The recent articles Loeb lists on his website include titles like "Wild Weather Creates Chances for Political Progress", "Letter to Hillary: Remember When McCain Slimed Your Daughter", and "How the Democrats Can Keep the Youth Vote". The topics are similarly predictable: global warming, the "audacity of the Bush administration", and issues of interest to "social justice activists", like how they could "reclaim courage and hope" in the difficult political time, i.e. under the Bush administration.
But the book, Soul of a Citizen, offers quotes that are equally revealing. Hidden among stories of community activists and platitudes about becoming involved and not worrying if you're imperfect, Loeb inserts little political landmines, guaranteed to alienate and discomfort conservative students.
Writes Loeb on page 232: "For example, when I look at the policies of the current Republican leadership I see mostly bullying and greed. But even among the most conservative people in Congress are some who've resisted being mere hired guns for the wealthy and powerful. I was infuriated by Orrin Hatch's dismissal of Anita Hill during the Clarence Thomas hearings. Yet as a staunch Mormon (a religion historically friendly to neither women nor blacks), Hatch has relentlessly challenged the tobacco industry and made unlikely alliances with people like Ted Kennedy and Tom Harkin to put more money into children's health care and support research into alternative medicine."
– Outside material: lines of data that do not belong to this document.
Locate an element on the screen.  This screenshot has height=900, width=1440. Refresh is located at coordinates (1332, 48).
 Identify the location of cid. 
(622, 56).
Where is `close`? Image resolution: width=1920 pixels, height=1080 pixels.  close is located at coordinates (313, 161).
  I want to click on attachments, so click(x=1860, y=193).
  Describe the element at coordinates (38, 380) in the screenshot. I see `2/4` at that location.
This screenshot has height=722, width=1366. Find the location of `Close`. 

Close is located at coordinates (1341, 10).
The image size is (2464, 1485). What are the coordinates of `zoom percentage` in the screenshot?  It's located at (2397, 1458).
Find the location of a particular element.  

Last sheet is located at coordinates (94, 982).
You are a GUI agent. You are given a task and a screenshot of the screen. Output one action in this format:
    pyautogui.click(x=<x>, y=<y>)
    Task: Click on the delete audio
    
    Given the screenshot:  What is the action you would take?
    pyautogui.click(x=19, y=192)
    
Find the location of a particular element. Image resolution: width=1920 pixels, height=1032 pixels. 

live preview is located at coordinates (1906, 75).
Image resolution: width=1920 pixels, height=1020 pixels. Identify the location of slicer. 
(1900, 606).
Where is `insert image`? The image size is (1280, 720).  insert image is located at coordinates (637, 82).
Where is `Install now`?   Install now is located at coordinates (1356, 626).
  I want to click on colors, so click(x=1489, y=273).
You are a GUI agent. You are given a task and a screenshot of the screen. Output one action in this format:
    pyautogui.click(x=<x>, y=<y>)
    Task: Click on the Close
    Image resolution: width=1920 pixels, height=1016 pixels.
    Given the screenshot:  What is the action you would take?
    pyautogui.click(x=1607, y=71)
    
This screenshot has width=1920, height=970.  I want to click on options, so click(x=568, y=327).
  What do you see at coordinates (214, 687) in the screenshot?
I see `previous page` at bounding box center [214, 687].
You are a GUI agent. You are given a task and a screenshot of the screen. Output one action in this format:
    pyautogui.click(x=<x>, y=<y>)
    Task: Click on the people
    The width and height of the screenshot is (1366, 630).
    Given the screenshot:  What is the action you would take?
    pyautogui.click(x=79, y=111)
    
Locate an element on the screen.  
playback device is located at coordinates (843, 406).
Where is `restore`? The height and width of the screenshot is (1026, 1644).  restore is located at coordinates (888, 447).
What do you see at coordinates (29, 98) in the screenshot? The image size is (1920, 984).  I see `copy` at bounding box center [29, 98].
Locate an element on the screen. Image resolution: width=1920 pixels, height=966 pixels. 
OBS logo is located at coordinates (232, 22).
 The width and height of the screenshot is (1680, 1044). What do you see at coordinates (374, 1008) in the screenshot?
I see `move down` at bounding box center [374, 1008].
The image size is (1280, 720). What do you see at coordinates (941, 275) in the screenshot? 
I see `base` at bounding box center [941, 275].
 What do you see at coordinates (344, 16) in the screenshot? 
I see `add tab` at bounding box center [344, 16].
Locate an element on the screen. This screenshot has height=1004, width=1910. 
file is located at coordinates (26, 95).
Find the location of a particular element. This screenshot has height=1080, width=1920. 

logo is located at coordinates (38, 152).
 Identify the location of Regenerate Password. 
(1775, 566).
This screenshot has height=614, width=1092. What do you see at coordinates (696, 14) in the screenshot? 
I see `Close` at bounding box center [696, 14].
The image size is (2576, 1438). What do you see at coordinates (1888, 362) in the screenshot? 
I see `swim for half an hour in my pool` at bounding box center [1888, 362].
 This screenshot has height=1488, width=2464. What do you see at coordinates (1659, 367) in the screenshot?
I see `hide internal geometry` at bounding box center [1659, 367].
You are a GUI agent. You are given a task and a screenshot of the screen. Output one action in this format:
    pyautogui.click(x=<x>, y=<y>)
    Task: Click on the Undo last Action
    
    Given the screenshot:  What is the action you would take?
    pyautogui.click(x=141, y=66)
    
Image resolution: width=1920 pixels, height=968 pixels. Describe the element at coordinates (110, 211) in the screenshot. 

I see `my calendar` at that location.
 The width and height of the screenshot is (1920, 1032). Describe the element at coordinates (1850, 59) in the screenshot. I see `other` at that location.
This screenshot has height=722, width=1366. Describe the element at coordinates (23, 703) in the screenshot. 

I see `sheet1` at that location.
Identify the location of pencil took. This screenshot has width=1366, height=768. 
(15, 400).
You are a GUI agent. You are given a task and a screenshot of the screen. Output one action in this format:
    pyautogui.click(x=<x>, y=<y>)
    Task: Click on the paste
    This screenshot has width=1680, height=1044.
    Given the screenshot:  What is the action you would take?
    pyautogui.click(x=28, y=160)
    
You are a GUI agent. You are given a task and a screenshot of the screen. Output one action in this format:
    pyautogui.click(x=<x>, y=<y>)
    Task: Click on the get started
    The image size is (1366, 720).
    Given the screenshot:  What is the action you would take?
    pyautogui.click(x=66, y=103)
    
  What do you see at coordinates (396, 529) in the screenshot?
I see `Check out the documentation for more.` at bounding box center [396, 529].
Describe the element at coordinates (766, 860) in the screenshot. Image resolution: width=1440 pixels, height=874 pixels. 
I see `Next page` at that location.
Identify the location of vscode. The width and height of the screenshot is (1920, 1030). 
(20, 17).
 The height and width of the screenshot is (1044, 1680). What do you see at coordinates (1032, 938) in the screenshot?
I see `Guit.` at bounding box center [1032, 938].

The Reagan-Bush administration, marked for its "subservience to greed", brought these horrors on page 244: "Yet by and large this once tremendously active group [Vietnam era activists] was doing little to shape the political culture of their time. Instead, they'd become political spectators, mournfully watching from the sidelines of public life, even as the Republican wrecking ball steadily demolished sixty years of social programs."
But even the non-Republicans are distasteful, as Loeb recounts on page 249: "Activists on the political right have been steadily organizing, often with backing from powerful economic interests; so, if the rest of us stay silent, their views will prevail, whether or not they represent a wise national course."